For my fifty-sixth birthday earlier this week, the good Lord sent me several surges of happiness. I’m old enough now, and wise enough, to know what they are when I feel them and to do my best to live in them for the moments they’re with me. To document them in my head, to let them imprint on my brain and to know that they’ll end and to cherish their memories.
The first one came when a small team of which I was a member successfully executed the opening of an event. It was better, I think, than what we had expected. I looked over a large crowd who acknowledged our efforts with a celebratory cheer that lasted and lasted as some of the people we had worked to recognize where indeed recognized the way my team and I had hoped. I looked at my teammate and our grins were, well, enormous. Our celebratory hug was spontaneous, genuine, and heartfelt.
Then I watched as one of my children entertained her friends from Oxford who had never seen a Mardi Gras parade or a Mardi Gras ball. They were overwhelmed. My daughter took such great pride in introducing her friends to her traditions and her roots, and her friends soaked it all in. They ate it all up. They showed immense gratitude to my daughter in all the experiences they had and all the memories they received. I was happy when I saw my daughter beaming with pride. Her friends had seen and truly appreciated what she was so proud of.
And then there’s the moment that brought the tears.

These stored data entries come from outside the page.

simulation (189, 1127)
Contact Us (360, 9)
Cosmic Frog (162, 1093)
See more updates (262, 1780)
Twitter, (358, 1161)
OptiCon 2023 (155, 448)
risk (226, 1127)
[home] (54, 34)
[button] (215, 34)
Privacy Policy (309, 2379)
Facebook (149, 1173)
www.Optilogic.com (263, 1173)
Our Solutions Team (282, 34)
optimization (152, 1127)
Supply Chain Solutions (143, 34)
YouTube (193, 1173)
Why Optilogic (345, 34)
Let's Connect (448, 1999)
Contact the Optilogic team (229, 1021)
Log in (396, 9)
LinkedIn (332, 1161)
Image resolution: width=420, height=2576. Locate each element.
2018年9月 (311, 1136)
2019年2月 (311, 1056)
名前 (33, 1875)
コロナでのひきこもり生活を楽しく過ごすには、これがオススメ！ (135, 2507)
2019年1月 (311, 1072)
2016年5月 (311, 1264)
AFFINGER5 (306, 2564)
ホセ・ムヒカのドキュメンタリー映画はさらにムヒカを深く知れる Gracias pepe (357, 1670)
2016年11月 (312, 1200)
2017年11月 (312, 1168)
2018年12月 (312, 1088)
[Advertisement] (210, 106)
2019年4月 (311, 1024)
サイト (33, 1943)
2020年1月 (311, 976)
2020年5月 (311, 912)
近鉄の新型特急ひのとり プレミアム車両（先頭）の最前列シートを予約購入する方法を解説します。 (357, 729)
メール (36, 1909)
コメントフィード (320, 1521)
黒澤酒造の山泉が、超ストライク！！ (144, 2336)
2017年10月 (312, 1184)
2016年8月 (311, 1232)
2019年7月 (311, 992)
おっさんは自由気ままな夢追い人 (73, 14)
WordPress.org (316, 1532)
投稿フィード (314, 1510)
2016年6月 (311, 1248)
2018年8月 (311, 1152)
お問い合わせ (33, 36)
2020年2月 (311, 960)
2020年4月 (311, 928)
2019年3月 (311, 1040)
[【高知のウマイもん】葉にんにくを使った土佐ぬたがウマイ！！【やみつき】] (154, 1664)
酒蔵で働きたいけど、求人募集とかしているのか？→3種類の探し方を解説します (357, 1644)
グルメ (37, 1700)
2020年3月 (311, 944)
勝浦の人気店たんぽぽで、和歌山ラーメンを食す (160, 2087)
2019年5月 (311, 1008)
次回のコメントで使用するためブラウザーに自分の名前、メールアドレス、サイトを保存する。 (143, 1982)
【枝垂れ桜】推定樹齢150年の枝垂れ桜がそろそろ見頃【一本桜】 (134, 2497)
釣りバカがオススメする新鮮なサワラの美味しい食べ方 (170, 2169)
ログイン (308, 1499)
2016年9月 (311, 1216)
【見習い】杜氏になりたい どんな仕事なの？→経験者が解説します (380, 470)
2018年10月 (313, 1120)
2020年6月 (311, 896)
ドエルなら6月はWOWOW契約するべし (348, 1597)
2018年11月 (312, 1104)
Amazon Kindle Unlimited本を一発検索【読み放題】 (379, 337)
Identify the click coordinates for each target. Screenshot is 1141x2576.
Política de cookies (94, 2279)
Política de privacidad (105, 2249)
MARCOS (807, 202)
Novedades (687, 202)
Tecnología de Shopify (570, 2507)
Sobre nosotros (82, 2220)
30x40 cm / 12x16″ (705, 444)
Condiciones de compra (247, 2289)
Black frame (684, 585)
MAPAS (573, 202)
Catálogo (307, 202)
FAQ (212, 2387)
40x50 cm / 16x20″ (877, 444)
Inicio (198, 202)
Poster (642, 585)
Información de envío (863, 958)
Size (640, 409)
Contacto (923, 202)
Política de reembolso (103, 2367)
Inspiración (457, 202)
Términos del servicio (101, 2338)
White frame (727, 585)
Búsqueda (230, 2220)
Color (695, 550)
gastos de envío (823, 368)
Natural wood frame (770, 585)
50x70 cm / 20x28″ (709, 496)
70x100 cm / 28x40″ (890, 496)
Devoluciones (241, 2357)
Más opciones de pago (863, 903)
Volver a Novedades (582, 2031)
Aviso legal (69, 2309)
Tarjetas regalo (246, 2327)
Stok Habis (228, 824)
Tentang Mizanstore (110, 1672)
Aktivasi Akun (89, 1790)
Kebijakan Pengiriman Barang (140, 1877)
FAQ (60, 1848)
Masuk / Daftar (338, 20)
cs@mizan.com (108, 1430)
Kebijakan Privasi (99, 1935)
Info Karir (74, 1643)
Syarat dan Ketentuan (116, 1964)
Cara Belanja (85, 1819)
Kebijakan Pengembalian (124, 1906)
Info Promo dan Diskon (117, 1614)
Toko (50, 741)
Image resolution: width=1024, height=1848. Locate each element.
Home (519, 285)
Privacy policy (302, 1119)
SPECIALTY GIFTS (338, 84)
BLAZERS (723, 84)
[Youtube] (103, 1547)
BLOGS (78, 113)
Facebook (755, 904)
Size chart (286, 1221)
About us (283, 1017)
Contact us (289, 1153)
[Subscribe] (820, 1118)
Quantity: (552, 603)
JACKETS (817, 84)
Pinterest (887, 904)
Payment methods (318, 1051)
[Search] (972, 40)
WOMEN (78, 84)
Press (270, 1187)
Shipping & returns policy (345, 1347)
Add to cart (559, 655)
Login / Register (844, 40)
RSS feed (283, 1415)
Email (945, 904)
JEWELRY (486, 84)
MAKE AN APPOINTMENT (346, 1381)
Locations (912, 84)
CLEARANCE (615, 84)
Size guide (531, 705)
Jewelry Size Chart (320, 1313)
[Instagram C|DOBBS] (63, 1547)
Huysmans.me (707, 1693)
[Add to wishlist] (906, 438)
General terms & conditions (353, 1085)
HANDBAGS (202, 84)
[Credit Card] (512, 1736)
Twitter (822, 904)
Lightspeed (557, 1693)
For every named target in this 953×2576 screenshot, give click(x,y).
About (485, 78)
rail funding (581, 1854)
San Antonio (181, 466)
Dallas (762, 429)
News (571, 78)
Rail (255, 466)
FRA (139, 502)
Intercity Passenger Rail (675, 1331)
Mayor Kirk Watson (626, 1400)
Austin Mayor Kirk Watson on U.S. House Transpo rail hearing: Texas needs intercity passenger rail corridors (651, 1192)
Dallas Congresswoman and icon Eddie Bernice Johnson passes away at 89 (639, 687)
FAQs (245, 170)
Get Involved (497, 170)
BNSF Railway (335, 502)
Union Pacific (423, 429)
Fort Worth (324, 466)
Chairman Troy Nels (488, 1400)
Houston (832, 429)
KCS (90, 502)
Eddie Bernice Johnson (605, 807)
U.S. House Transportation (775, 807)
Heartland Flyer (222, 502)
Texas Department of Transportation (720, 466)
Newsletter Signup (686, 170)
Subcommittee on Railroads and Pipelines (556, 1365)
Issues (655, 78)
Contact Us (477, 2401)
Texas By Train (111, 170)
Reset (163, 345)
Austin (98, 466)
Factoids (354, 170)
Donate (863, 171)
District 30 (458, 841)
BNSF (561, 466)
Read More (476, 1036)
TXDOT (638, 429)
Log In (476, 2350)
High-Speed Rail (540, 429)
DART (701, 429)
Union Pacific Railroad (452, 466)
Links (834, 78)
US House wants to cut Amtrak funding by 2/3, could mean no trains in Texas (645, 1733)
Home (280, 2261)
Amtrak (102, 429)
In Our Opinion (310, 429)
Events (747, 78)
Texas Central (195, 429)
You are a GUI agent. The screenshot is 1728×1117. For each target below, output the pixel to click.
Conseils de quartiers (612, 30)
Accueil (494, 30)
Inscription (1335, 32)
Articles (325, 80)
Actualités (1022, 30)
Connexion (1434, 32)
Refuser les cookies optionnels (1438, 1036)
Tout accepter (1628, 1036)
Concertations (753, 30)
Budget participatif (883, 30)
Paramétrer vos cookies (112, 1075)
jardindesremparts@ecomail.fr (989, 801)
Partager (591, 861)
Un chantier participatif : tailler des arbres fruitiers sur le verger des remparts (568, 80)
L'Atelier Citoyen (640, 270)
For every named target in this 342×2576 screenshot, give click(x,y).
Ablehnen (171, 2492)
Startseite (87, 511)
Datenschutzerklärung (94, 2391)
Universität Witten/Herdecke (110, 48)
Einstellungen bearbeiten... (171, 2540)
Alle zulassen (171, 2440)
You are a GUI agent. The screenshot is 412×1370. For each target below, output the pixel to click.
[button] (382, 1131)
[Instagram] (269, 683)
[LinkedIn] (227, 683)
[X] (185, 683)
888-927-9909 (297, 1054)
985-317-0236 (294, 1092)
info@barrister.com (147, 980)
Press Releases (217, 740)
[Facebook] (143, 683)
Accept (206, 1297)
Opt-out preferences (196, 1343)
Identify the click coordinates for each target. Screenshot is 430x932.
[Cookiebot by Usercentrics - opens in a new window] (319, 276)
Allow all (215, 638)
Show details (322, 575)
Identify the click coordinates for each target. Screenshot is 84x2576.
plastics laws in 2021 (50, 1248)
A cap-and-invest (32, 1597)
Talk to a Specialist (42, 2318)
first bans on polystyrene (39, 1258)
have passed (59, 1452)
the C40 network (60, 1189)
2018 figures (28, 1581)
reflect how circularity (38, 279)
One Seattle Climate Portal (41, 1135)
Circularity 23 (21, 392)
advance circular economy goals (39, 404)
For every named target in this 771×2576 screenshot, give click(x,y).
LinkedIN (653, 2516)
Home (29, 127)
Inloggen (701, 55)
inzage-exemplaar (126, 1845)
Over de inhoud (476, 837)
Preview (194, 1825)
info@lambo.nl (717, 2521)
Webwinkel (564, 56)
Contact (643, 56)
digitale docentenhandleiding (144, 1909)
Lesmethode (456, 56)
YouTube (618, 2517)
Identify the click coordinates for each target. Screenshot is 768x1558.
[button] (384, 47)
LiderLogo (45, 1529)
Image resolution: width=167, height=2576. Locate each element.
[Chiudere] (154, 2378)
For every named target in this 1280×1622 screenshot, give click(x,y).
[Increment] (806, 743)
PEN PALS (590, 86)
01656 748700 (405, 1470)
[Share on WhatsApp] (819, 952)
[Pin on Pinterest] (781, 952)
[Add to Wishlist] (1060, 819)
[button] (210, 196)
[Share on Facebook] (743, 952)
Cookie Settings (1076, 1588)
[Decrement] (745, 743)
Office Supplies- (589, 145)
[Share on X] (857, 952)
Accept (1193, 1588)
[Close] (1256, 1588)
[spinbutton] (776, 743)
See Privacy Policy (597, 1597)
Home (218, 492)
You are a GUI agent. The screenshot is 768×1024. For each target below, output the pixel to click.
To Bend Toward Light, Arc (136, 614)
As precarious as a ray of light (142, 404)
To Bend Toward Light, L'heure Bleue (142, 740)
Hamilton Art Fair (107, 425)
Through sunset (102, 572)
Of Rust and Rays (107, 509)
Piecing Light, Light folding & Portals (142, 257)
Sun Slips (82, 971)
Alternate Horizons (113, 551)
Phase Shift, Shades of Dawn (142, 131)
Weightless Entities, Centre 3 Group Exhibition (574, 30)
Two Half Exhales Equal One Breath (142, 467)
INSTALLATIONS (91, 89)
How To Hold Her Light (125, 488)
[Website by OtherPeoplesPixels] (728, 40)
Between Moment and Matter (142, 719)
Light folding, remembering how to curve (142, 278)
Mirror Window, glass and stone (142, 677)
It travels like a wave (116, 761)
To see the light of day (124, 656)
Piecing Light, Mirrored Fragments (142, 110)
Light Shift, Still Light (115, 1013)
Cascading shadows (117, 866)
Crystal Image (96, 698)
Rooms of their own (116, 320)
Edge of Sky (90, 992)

It was a friend of my late mother’s who looked at my daughter and immediately saw her, saw my mother. She said it was in her face and her joyfulness. I confess I had never seen it. My daughter’s only ever looked like my daughter, but when I looked through my mother’s friend’s eyes, I saw it. As I stood with my mother’s friend, she began tearing up at the memory of my mother which had suddenly surged back. When I saw the tears and looked at my daughter through her eyes, I felt a surge of sadness, of ache, and, there in it all, was happiness. Happiness that my mother was so loved. My mother died three years ago on Wednesday, and for my birthday I was reminded that my mother was gone only if I let her be. I was reminded that I can keep her with me. Her memory is one I have access to, one I can control, one I can choose, and rather than feel sadness at her untimely loss, I can choose happiness that I remember her. And I did. And I felt it.
I’m Cam Marston, just trying to keep it real.